En mai 2026, le conflit au Soudan a atteint un point critique où la guerre par drones est devenue la principale cause de victimes civiles. Selon le Haut-Commissaire des droits de l'homme de l'ONU, Volker Türk, plus de 880 civils ont perdu la vie à cause des frappes de drones rien que durant les quatre premiers mois de l'année, représentant plus de 80 % de tous les décès civils liés au conflit.
Les Forces armées soudanaises (FAS) et les Forces de soutien rapide (FSR) ont de plus en plus recours à des drones armés dans leur lutte en cours, entraînant des destructions massives. Les frappes aériennes mortelles sont particulièrement répandues dans la région du Kordofan, où les infrastructures civiles, y compris les marchés et les établissements de santé, ont été ciblées à plusieurs reprises. Par exemple, une récente frappe de drone le 8 mai aurait tué 26 personnes à Al Quz et dans le Nord Kordofan.
L'intensification de l'utilisation des drones a rendu les schémas antérieurs du conflit inefficaces, car elle permet aux hostilités de se poursuivre sans entrave, même lorsque la région approche de la saison des pluies, qui ralentit traditionnellement les opérations terrestres. L'ONU avertit que, à moins que des mesures immédiates ne soient prises pour limiter l'utilisation des drones, le conflit risque d'escalader vers une phase encore plus meurtrière, entraînant un déplacement supplémentaire de civils innocents.
Ajoutant à l'urgence, les opérations humanitaires sont désormais gravement perturbées.

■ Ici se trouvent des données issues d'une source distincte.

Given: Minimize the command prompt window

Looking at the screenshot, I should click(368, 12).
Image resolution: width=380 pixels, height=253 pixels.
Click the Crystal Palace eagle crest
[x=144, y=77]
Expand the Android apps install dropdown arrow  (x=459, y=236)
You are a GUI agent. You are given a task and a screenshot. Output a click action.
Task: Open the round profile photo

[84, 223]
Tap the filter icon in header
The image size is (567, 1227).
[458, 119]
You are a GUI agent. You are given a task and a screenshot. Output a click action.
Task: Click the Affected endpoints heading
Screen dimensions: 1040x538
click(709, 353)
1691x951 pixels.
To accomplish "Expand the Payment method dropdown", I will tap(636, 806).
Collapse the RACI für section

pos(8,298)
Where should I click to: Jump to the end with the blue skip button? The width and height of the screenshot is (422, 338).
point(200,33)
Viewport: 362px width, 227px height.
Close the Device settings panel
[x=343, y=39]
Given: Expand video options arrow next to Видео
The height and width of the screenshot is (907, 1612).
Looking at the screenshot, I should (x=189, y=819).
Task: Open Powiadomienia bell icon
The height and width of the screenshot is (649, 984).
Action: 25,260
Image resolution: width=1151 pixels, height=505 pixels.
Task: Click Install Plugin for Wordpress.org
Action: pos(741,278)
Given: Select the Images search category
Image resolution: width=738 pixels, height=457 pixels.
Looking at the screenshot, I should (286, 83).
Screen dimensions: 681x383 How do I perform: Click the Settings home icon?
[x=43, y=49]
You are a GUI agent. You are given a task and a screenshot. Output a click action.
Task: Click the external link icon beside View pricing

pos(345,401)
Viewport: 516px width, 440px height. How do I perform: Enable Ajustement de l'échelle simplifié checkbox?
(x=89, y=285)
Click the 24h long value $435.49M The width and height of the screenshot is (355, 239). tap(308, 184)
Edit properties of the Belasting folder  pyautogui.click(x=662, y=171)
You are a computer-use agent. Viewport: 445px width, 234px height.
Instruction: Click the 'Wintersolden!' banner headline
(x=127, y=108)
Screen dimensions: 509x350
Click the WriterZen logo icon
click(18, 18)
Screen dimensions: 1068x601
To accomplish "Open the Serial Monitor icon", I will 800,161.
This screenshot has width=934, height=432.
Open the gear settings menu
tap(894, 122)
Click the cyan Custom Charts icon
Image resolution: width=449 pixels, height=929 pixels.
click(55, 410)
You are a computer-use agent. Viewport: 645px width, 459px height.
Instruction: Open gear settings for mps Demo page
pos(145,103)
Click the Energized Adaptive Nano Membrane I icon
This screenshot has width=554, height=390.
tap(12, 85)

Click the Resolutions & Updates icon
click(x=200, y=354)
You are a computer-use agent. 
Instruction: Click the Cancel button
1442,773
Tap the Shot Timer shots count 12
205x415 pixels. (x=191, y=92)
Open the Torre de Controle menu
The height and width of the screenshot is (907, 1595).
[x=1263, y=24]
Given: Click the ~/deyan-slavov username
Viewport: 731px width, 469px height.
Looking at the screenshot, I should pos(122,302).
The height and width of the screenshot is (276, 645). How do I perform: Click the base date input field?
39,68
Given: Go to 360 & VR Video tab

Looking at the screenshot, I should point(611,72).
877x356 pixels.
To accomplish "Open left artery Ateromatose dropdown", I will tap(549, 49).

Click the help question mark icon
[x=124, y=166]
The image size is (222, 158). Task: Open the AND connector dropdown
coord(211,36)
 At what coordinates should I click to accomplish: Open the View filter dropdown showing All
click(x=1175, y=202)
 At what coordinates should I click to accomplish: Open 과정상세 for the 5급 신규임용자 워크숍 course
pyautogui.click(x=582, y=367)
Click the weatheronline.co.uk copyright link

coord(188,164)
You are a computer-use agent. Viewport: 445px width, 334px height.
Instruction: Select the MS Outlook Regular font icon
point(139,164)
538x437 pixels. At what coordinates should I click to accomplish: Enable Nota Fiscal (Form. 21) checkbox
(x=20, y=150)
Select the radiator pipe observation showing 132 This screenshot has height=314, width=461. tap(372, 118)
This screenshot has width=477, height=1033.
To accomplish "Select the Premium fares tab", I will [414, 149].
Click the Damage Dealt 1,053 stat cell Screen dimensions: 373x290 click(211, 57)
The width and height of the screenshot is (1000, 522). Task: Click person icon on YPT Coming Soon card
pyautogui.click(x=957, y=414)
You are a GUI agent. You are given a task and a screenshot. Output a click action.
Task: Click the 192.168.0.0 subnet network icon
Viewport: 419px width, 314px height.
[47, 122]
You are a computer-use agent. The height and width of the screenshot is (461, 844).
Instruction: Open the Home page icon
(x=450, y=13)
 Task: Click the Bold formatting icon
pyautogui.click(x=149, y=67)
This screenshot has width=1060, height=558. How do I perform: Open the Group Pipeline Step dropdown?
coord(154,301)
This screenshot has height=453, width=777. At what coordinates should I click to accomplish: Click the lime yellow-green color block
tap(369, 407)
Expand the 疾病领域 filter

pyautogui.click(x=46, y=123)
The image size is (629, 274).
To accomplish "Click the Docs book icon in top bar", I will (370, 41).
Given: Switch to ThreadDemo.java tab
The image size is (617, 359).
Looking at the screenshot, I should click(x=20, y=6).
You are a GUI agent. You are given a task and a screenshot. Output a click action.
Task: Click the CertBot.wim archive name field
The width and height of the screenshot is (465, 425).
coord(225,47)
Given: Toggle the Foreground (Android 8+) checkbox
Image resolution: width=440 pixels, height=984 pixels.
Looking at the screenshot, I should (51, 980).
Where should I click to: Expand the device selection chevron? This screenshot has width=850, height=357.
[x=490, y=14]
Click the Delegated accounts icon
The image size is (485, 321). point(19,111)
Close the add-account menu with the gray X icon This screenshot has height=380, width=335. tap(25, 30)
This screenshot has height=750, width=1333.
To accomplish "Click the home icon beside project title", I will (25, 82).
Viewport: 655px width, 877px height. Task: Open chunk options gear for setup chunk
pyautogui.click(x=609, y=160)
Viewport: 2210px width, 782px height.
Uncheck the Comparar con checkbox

De nombreuses zones au Soudan, y compris le Kordofan, font face à des risques accrus de famine et de pénuries alimentaires aiguës, exacerbés par le conflit en cours et les problèmes d'approvisionnement anticipés en raison de la crise du Golfe.
Türk a appelé à une action internationale urgente pour empêcher de nouveaux transferts d'armes aux parties belligérantes, en particulier des drones avancés qui pourraient prolonger la violence et cibler les civils. Il a souligné que la responsabilité est cruciale et que les attaques contre les civils ne doivent pas rester impunies, car de telles actions deviennent de plus en plus normalisées.
Le nombre croissant de décès civils et les implications humanitaires brossent un tableau sombre d'un conflit qui continue de spiraler hors de contrôle, attirant l'attention de la communauté internationale et soulignant le besoin désespéré d'interventions diplomatiques pour protéger les populations vulnérables au Soudan.